Saturday, June 02, 2007

Review: Pan's Labyrinth

A long time ago, in the underground realm, where there are no lies or pain, there lived a Princess who dreamed of the human world. She dreamed of blue skies, soft breeze, and sunshine. One day, eluding her keepers, the Princess escaped. Once outside, the brightness blinded her and erased every trace of the past from her memory. She forgot who she was and where she came from. Her body suffered cold, sickness, and pain. Eventually, she died. However, her father, the King, always knew that the Princess' soul would return, perhaps in another body, in another place, at another time.

And he would wait for her, until he drew his last breath, until the world stopped turning...

I watched Pan's Labyrinth knowing only that it won multiple Oscars (Best Cinematography, Best Art Direction and Best Make Up). And, that it was not a kid's movie and would be scary.

This movie was absolutely beautiful and its elements churned in our minds all night.
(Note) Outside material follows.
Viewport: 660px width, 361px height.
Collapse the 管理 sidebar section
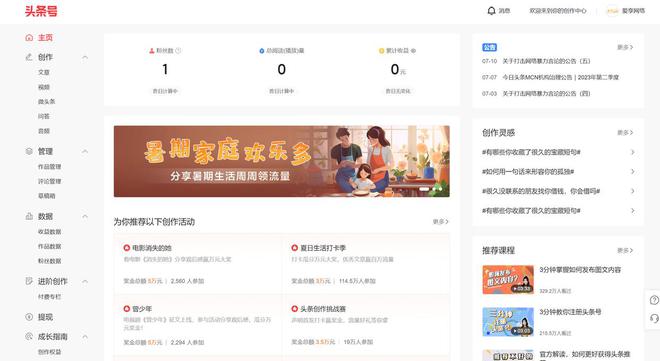(x=85, y=151)
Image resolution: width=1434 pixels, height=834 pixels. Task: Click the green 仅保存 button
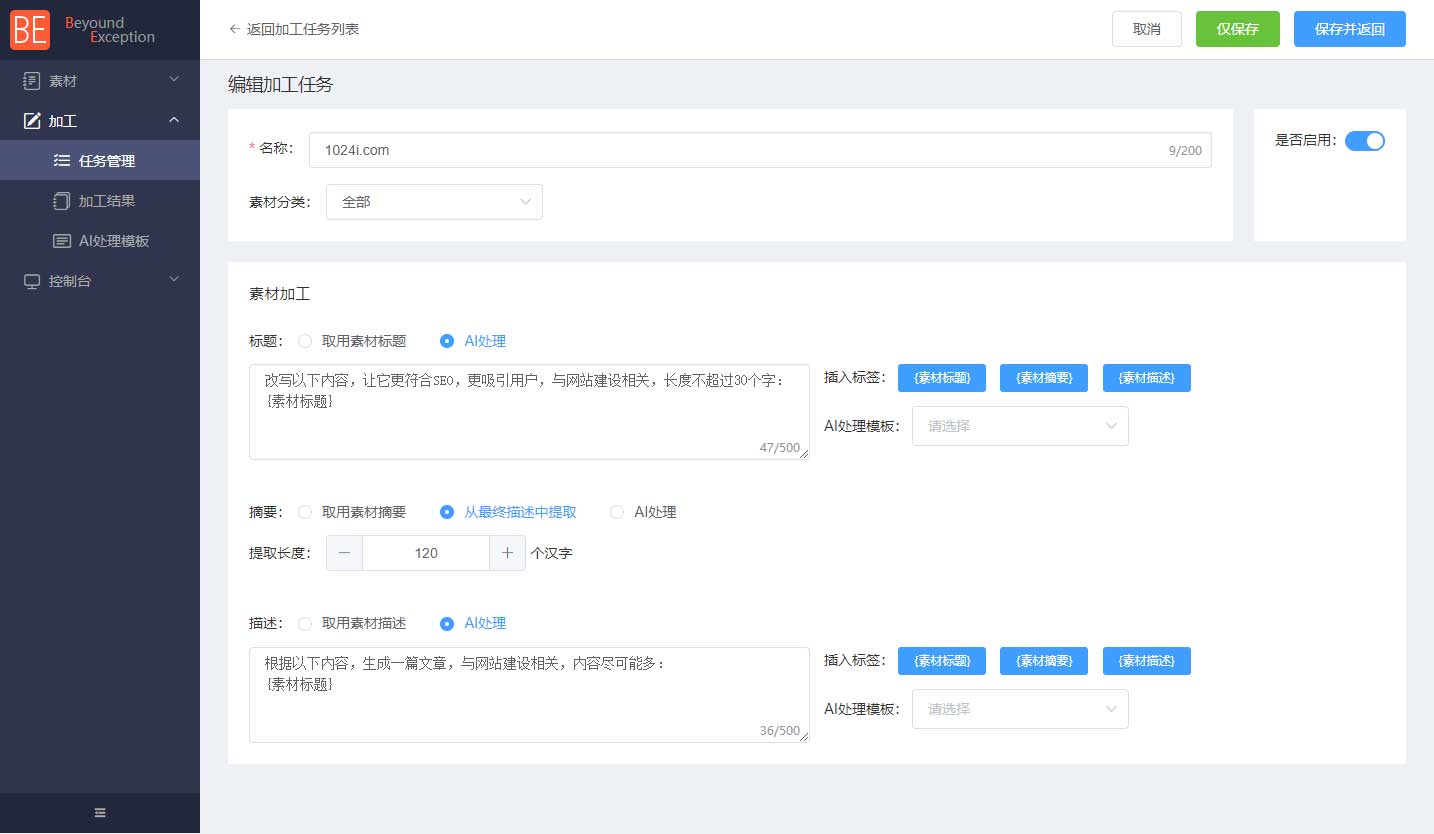click(x=1237, y=29)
I wish it were a book I had read first, since I find it easier to digest dark topics of fantasy and violence on page than on screen.

The story is elegantly made as it juxtaposes Facist Spain in 1944 with an escapist world of fairies and fauns. It is definitely violent and I shall admit to the blogosphere that I had the blanket over my head during some torture scenes and begged my husband to fast forward. Yet, it was the violence of the human world that was more horrifying than the mystical creatures. The true monsters were not imagined.

Ofelia, played by Ivana Baquero, was captivating. Her character was to be simple, but wise beyond her years. And, the young actress really brought this forth.

I loved Maribel Verdu who had played Luisa in "Y Tu Mama Tambien" (my review) and she was so powerful in this film.

I had heard comedians asking what's up with the imagery of genitalia in the poster. After seeing the movie, there is a strong current of birth, death, and rebirth. All of these symbols tie together and they come in different ways. So, yes, it is quite obvious motif as she walks through channels, holes and other symbols of birthing.

There's another theme of trust in a time of war and fantasies. Who do you trust? Do you trust a mother to always be there for you? A husband? A doctor? A faun?
Can you trust a Princess to follow directions and not her natural impulses?

This movie takes magical elements "Harry Potter", the dark danger of "LOTR" and douses them with "The Diary of Anne Frank."